[Stored items from a collection]

[Start of Attachment]

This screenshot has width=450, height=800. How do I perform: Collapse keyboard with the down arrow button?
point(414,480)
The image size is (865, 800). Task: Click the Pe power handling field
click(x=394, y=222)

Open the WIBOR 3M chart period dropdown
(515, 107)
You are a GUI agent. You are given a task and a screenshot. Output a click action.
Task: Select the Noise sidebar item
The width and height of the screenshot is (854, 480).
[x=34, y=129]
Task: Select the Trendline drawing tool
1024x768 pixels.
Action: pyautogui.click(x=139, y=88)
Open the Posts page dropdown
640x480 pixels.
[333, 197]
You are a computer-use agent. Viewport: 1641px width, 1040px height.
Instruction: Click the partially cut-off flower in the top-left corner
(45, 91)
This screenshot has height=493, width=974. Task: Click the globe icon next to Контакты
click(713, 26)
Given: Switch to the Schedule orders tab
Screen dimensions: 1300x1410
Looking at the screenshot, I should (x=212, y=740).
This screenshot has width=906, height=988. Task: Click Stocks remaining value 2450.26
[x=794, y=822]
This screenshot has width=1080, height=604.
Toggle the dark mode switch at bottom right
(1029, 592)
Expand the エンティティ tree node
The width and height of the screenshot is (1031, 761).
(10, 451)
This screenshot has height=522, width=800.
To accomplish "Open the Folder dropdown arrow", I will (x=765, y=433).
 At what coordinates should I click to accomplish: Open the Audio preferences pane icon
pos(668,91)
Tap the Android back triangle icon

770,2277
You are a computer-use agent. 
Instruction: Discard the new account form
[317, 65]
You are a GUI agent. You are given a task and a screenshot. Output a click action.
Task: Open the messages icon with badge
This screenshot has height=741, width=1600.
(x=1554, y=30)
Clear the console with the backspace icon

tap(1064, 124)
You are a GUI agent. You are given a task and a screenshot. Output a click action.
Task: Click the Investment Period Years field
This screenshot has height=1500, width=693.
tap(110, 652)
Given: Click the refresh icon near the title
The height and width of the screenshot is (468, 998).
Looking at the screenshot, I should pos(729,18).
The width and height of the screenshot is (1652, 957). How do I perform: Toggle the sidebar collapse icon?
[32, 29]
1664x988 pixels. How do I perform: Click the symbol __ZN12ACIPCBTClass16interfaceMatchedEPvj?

[End of Attachment]

Problem to work on:
Could you please copy the lines above exactly, beginning at the first and ending at the line that contains "Given: Switch to the Schedule orders tab"?

Reply:
This screenshot has width=450, height=800. How do I perform: Collapse keyboard with the down arrow button?
point(414,480)
The image size is (865, 800). Task: Click the Pe power handling field
click(x=394, y=222)

Open the WIBOR 3M chart period dropdown
(515, 107)
You are a GUI agent. You are given a task and a screenshot. Output a click action.
Task: Select the Noise sidebar item
The width and height of the screenshot is (854, 480).
[x=34, y=129]
Task: Select the Trendline drawing tool
1024x768 pixels.
Action: pyautogui.click(x=139, y=88)
Open the Posts page dropdown
640x480 pixels.
[333, 197]
You are a computer-use agent. Viewport: 1641px width, 1040px height.
Instruction: Click the partially cut-off flower in the top-left corner
(45, 91)
This screenshot has height=493, width=974. Task: Click the globe icon next to Контакты
click(713, 26)
Given: Switch to the Schedule orders tab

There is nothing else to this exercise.